People are a lot kinder than you think

View of the ocean from the coast of Big Sur on Highway One.

Going on a two-and-a-half-month solo road trip requires (as you can imagine) a mass amount of planning. But no matter what you do, there are things that happen unexpectedly you can never plan for.

I arrived late to my campsite in Western Colorado at Black Canyon of the Gunnison National Park. Located in the middle of nowhere with no service (just how I like it). I fell asleep and woke to what I thought would be a beautiful morning. I left to go on a hike having completely forgotten to pound stakes into the side of my tent to hold it down. Later that day I arrived at my tent with rocks and stakes anchoring it down. After having a moment of shock, the people camping next to me walked over to tell me they went on a “mission,” to save my tent because it was being carried along the road by the wind. I thanked them for saving me from having a night sleeping on the ground and went on my way.
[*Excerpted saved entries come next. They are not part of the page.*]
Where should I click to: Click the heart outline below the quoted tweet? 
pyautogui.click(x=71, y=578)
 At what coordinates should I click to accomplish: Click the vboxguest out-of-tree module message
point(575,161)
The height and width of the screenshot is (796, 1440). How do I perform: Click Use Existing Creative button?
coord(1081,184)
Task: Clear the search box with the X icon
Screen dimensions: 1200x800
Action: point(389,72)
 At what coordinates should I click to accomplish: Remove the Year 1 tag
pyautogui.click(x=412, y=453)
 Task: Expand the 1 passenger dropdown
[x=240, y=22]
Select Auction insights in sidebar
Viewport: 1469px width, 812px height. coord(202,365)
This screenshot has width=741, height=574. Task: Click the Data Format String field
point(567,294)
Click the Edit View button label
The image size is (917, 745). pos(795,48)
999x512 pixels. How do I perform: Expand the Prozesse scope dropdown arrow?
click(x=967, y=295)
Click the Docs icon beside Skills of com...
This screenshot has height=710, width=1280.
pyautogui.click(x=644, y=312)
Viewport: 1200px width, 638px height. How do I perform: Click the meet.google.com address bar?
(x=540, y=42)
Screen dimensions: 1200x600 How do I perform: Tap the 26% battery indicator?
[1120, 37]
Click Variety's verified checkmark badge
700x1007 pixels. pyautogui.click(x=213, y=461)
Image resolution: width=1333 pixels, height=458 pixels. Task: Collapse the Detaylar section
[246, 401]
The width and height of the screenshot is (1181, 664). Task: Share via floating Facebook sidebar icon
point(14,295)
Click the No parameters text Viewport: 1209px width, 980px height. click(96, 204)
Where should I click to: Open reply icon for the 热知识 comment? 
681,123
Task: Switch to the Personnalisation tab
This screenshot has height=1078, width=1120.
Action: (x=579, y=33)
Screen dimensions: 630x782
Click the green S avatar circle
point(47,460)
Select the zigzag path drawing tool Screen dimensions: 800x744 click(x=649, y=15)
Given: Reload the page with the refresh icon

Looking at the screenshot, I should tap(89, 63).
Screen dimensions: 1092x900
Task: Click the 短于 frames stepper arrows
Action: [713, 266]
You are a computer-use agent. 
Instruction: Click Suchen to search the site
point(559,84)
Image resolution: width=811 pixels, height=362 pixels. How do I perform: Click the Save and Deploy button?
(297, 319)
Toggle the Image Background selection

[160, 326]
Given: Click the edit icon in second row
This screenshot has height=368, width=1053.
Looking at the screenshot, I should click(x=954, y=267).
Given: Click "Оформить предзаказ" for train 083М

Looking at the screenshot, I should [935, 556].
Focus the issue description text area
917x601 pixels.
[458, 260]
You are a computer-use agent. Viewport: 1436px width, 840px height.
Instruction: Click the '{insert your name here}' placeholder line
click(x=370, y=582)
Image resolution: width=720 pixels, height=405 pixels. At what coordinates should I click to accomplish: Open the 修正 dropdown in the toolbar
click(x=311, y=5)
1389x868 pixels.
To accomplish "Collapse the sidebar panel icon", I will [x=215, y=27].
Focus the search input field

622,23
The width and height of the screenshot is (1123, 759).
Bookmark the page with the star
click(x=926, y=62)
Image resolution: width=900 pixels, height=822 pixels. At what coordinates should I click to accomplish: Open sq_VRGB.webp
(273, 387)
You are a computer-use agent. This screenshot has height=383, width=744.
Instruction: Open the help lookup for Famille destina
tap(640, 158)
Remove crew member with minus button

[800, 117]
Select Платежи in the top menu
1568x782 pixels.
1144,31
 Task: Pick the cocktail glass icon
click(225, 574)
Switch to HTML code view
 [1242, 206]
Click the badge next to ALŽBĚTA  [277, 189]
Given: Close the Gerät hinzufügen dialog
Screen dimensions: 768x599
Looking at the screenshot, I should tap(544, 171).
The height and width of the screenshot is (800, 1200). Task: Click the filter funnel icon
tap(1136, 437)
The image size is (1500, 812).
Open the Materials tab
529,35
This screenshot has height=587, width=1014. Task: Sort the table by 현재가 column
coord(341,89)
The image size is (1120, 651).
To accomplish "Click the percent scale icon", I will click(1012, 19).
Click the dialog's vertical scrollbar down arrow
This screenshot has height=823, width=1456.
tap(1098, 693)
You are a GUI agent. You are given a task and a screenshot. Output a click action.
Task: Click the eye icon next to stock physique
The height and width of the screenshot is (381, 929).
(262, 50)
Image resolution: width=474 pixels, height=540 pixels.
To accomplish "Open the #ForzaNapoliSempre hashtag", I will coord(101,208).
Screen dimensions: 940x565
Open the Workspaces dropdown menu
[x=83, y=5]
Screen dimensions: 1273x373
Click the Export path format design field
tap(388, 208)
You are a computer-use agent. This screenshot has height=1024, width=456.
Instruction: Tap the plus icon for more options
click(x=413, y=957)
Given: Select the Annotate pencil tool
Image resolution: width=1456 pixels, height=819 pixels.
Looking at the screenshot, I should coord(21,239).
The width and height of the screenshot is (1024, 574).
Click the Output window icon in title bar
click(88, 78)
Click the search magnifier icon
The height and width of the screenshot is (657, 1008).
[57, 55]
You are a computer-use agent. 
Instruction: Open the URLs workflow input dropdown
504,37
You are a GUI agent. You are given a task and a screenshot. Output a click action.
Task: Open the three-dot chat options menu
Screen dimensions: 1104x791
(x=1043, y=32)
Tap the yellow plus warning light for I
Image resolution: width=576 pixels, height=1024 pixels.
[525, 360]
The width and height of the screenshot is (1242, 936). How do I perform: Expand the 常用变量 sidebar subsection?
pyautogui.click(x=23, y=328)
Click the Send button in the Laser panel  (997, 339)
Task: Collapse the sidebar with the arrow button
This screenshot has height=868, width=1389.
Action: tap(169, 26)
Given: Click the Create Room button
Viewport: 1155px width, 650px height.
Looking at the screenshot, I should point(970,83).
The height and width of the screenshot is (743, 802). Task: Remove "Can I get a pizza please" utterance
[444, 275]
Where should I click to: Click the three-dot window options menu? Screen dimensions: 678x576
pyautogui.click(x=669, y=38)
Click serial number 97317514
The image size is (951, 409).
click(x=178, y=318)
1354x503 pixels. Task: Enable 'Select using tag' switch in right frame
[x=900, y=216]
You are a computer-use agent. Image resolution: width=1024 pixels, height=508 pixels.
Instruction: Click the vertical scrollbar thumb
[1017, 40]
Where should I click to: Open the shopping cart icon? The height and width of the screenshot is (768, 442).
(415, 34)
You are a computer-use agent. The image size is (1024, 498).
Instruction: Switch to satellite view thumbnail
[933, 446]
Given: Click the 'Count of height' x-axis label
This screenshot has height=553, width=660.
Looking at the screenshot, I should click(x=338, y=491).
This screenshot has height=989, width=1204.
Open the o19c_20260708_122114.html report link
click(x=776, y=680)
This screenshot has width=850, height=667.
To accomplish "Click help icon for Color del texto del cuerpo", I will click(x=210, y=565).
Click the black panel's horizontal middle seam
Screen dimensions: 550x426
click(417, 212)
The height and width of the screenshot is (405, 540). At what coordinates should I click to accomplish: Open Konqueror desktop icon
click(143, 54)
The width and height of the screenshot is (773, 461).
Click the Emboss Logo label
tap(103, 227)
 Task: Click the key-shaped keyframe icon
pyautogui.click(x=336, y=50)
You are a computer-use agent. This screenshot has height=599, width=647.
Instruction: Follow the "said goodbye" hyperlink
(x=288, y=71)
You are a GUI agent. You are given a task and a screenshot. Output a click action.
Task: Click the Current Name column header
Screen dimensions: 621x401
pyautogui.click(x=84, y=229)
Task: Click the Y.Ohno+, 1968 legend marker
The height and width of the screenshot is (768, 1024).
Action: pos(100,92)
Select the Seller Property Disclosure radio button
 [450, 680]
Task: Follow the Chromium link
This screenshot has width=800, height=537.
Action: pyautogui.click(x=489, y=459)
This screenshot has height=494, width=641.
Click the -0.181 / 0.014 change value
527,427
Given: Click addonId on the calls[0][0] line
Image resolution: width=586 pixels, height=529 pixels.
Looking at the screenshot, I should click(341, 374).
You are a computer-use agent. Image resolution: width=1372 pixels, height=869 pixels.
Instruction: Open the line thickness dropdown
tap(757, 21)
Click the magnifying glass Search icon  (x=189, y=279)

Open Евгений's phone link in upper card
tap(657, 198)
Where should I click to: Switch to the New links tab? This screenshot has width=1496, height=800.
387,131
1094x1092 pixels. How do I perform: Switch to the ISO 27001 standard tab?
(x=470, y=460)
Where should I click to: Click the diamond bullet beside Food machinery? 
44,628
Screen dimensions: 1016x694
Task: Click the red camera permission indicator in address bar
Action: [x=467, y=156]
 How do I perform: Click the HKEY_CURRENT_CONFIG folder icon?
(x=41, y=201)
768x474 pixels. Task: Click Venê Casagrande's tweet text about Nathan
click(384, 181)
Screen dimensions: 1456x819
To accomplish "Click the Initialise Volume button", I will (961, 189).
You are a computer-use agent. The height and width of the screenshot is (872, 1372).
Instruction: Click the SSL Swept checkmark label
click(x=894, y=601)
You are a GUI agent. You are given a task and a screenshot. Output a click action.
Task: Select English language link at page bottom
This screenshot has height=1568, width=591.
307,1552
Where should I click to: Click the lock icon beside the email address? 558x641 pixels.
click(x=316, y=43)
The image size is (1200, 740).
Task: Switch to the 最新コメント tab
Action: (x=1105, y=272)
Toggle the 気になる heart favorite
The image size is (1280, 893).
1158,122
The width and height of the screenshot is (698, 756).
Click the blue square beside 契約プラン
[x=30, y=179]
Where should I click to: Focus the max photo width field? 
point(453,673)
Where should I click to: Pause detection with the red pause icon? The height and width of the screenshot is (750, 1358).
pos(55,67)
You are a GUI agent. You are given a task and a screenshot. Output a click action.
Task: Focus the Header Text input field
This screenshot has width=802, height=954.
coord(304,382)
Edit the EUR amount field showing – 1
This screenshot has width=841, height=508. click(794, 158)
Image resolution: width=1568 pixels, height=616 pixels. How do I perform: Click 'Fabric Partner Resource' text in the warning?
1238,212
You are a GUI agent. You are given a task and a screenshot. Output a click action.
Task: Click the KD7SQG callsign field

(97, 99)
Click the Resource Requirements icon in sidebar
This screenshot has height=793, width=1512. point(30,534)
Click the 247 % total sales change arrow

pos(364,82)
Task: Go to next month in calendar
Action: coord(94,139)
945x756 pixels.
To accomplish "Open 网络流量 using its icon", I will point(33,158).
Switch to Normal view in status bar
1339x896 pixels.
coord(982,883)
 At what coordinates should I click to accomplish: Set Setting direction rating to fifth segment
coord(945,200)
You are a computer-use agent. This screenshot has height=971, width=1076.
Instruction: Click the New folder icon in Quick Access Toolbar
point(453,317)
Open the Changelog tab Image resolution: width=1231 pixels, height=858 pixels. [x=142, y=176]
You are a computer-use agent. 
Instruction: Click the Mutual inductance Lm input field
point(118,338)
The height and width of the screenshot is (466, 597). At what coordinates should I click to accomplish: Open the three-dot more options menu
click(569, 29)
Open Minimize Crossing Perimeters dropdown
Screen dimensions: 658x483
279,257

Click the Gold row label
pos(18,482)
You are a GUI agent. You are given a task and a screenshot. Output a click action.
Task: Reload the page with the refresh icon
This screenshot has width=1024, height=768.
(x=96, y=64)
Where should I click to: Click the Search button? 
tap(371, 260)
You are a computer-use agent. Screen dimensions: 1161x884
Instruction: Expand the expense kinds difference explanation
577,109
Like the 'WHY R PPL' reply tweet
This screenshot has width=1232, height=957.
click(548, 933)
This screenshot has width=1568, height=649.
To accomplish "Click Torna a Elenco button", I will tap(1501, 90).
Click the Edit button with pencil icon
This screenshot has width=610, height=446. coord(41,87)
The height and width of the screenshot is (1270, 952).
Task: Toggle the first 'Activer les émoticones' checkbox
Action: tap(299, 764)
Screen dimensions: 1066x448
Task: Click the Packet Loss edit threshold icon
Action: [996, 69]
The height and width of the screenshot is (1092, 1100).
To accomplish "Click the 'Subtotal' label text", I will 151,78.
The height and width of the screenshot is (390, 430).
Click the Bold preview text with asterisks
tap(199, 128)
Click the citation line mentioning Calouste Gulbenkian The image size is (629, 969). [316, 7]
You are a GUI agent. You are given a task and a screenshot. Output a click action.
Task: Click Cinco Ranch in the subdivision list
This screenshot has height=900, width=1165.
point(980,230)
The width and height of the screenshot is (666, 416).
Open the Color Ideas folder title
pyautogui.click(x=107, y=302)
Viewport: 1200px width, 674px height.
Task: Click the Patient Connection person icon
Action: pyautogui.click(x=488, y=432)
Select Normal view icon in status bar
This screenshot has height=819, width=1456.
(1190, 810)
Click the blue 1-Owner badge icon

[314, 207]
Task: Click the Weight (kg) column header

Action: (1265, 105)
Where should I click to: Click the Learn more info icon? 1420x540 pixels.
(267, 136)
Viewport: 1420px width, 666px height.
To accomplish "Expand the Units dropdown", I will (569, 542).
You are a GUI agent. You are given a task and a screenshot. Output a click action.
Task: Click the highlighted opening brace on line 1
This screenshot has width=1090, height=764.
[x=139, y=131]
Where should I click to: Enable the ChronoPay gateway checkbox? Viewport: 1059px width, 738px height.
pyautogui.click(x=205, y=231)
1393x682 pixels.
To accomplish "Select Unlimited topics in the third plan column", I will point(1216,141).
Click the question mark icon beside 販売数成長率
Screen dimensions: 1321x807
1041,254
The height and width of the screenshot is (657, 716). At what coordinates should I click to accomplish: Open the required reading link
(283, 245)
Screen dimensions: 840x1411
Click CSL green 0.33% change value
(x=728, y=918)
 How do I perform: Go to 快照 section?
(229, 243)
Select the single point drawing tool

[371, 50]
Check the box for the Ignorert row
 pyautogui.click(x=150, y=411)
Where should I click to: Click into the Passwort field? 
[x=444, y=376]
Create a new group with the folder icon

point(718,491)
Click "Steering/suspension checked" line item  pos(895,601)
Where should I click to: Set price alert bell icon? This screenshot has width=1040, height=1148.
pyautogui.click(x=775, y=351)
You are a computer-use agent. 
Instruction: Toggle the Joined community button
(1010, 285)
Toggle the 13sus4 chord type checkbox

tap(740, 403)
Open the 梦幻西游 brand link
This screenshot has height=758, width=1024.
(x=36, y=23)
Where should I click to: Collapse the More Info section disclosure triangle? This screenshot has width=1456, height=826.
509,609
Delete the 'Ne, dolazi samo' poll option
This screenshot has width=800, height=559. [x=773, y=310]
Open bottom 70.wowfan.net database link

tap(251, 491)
The second incident happened whilst crossing the endless desolate desert leading into Las Vegas. My car had been making sounds and running strange. At this point I believe, was only being saved by my sheer will to get there. Arriving in Las Vegas I went to a mechanics shop that was recommended. The mechanic went through the string of things wrong with it with the. damage totaling $2,000. After seeing my face and finding out I wasn’t from the area he surprised me by applying every discount possible. It ended up being $300 less and I left with his last words echoing in my mind, “Your car’s never seen the desert, of course, everything’s going to implode.” He was right.

The third incident was in California in a hostel. I dropped my eggs on the floor having no breakfast to eat I was about to depart to the grocery store when a lady laid down a plate of pancakes in front of me making them for her, her son, and I.

Lastly, what takes the cake to something that wasn’t planned is when I had my bear encounter in Olympic National Park located in Washington. After hiking five miles out of the forest I went to the front desk to report the encounter. The lady saw I was visibly shaken and offered me a free pass to the hot springs in hopes I would relax, it worked.

So, what do all these incidents have in common?

There was always somebody there, a stranger in every place I went who decided to commit a kind act. Throughout all my bad strokes of luck, I was shown that there are kind people everywhere, looking out for one another. This trip proved to me that the world isn’t as scary as I once thought and that there are people there to help when you need someone most.